Annie Clark, a Collins spokeswoman, said in an email response to questions that Collins will be “watching closely” should the bill make it to the Senate Finance Committee, which is the committee to which the bill has been referred.
“That’s where proposed legislation gets more closely examined and refined,” Clark said in a written response. “Committee hearings and markups give senators the chance to hear from experts and develop a more complete understanding of the proposed legislation. It’s also where committee members can debate the benefits of a bill, as well as assess what changes or improvements might be needed. To date, however, the committee has yet to hold a hearing or give consideration to the legislation.”
Clark also noted that Democrats “have been in control of the Senate, as well as Senate committees, since January 2021.” King, while an independent, caucuses with the Democrats.
Asked if he has talked to Collins about the bill, King said: “I don’t know if I’ve talked to her personally, but we’ve communicated with her office. There hasn’t been any interest in supporting it.”
The BUMP Act
Collins is the sole Republican co-sponsor of another effort to regulate guns, Heinrich’s BUMP Act, which bans so-called bump stocks. Bump stocks are devices that allow assault weapons to rapidly fire multiple rounds.
The U.S. Supreme Court in June reversed a Trump administration executive action that banned bump stocks. The federal government argued that bump stocks make semiautomatic weapons the equivalent of machine guns, which are forbidden by law for people to own. But the Supreme Court disagreed, ruling that bump stocks do not turn semiautomatic weapons into machine guns.
The BUMP Act, which King also co-sponsors, has also failed so far to get a committee hearing, and it was blocked procedurally from receiving a vote on the Senate floor this summer.
Republicans have traditionally been against restrictions on assault-style rifles or bump stocks, arguing that they infringe upon Second Amendment rights. Congress did pass a bipartisan assault weapons ban in 1994, but it expired in 2004 and efforts to revive it have failed despite numerous mass shootings in recent years in which the shooters were armed with the weapons.

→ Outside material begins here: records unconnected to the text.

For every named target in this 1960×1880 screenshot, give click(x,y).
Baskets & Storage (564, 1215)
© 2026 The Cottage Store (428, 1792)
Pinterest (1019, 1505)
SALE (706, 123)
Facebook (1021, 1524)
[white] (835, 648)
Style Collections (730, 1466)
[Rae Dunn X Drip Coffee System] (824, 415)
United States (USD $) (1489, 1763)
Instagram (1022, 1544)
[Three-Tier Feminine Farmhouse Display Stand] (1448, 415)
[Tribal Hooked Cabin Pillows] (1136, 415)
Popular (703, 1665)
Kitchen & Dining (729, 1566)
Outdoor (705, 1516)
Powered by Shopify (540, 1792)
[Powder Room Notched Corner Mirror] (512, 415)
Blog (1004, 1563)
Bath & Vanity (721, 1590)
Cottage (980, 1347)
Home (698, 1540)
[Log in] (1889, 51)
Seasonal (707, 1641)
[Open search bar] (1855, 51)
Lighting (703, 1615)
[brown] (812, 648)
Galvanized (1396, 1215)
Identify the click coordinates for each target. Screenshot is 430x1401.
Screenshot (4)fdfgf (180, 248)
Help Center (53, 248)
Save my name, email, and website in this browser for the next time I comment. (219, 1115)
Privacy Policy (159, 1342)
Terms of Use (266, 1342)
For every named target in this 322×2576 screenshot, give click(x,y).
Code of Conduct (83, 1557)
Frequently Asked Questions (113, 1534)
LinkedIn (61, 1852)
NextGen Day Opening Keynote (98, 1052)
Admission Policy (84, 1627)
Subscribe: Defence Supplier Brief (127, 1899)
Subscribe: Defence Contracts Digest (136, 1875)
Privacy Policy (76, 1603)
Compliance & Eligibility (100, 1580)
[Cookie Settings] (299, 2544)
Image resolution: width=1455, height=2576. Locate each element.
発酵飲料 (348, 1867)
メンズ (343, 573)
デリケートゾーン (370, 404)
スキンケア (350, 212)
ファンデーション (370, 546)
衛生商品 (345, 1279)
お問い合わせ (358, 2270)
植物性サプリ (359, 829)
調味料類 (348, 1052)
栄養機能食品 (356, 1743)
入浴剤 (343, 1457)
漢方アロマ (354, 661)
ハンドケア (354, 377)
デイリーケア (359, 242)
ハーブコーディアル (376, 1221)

Ronald Schmidt, a political science professor at the University of Southern Maine, said by focusing on the technical aspects of gun manufacturing, King and Heinrich attempted to defuse political opposition. But he said it’s a testament to how difficult gun legislation is to pass that the GOSAFE Act failed to gain traction.
“Sen. King should get kudos for an inventive attempt. He went to great lengths to try to get around the usual opposition to these types of bills,” Schmidt said. “It’s really depressing that it went nowhere.”
Staff Writer Eric Russell contributed to this report.